For the avoidance of doubt, a “Benchmark Transition Event” will be deemed to have occurred with respect to any Benchmark if a public statement or publication of information set forth above has occurred with respect to each then-current Available Tenor of such Benchmark (or the published component used in the calculation thereof).

“Borrowing” means portions of a Loan of the same Type made, converted or continued on the same date and, in the case of portions of the Loan bearing interest based upon Adjusted Term SOFR Rate, as to which a single Interest Period is in effect.

“Business Day” means a day of the year on which banks are not required or authorized to close in Cleveland, Ohio, Boston, Massachusetts, New York, New York, or Los Angeles, California, in the case of SOFR Loans, which is also a SOFR Business Day.

“Capital Event” means (a) any Equity Issuance Capital Event; (b) the sale, refinancing, ‎subsequent issuance or other monetization of any Equity Interests in an Entity by a Credit Party ‎‎(other than Individual Borrower, which shall be governed by Section 7.05) including, without ‎limitation, the sale or refinancing of a Funded Property or the collection of insurance or ‎condemnation proceeds due to the occurrence of any damage or destruction to a Funded ‎Property by reason of fire or other hazard or casualty or any condemnation for public use of a ‎Funded Property, (c) at any time an Event of Default has occurred and is continuing, receipt by ‎‎(i) Student Holdco or Senior Holdco of any Restricted Payment constituting Collateral pursuant ‎to the Pledge Agreement (SSSHT Distributions) or (ii) Encore of any Restricted Payment ‎constituting Collateral pursuant to the Pledge Agreement (SS Management); and (d) the sale, ‎refinancing or other monetization of any Collateral not specifically addressed in clauses (a) through (c) above, including, without limitation, (i) the sale, financing or other monetization of any ‎Pledged Equity Interests (other than as specified in clause (a) of this definition) and (ii) the sale ‎or refinancing of any Funded Property or the collection of insurance or condemnation proceeds ‎due to the occurrence of any damage or destruction to any Funded Property by reason of fire or ‎other hazard or casualty or any condemnation for public use of any Funded Property (including, without limitation, the closing of the Mt.

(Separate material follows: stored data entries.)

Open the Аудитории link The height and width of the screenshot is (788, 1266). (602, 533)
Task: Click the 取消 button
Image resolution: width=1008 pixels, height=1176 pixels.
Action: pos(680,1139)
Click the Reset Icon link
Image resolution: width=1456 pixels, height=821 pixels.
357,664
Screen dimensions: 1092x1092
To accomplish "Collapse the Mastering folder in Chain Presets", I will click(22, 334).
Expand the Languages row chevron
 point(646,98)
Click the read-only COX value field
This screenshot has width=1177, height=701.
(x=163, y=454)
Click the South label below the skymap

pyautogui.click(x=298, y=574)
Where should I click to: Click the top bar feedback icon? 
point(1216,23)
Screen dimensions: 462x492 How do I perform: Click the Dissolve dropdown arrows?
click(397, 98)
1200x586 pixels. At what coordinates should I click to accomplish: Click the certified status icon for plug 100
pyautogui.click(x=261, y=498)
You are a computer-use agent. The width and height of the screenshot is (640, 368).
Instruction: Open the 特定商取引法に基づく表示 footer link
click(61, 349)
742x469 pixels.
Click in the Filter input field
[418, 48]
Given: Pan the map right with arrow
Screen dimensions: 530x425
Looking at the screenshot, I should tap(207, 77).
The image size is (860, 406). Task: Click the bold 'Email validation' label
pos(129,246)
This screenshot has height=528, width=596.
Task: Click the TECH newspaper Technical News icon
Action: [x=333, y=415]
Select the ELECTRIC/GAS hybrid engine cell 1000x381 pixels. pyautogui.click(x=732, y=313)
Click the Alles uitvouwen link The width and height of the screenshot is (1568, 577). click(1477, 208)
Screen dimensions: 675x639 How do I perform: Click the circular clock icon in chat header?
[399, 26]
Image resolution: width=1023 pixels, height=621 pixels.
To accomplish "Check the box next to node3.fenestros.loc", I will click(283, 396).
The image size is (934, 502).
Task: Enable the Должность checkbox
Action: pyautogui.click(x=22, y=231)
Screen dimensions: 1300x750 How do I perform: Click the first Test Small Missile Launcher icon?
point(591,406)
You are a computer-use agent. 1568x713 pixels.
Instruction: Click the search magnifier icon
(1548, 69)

Tabor Supplemental Loan). For the ‎avoidance of doubt, neither (x) the payment of and receipt by any Credit Party of ordinary ‎course cash flows (e.g., cash dividends permitted by this Agreement) not arising from a sale, ‎refinancing, or specific monetization event or otherwise described in clause (c) above nor (y) the ‎collection of any customary fees by any Credit Party shall constitute a Capital Event.‎

“Daily Simple SOFR” means, for any day (a “SOFR Rate Day”), a rate per annum equal to the aggregate of (i) the Credit Spread Adjustment and (ii) the greater of (a) SOFR for the day (such day, the “SOFR Determination Day”) that is five (5) SOFR Business Days prior to (i) if such SOFR Rate Day is a SOFR Business Day, such SOFR Rate Day or (ii) if such SOFR Rate Day is not a SOFR Business Day, the SOFR Business Day immediately preceding such SOFR Rate Day, in each case, as and when SOFR for such SOFR Rate Day is published by the SOFR Administrator on the SOFR Administrator’s Website, and (b) the Floor. For the avoidance of doubt, SOFR for any SOFR Rate Day is published on the SOFR Administrator’s website at approximately 8:00 a.m. New York City time on the immediately following SOFR Business Day. If by 5:00 pm (New York City time) on the second (2nd) SOFR Business Day immediately following any SOFR Determination Day, SOFR in respect of such SOFR Determination Day has not been published on the SOFR Administrator’s Website and a Benchmark Replacement Date with respect to Daily Simple SOFR has not occurred, then SOFR for such SOFR Determination Day will be SOFR as published in respect of the first preceding SOFR Business Day for which such SOFR was published on the SOFR Administrator’s Website; provided that any SOFR determined pursuant to this sentence shall be utilized for purposes of calculation of Daily Simple SOFR for no more than ten (10) consecutive SOFR Rate Days. Any change in Daily Simple SOFR due to a change in SOFR shall be effective from and including the effective date of such change in SOFR without notice to Borrower.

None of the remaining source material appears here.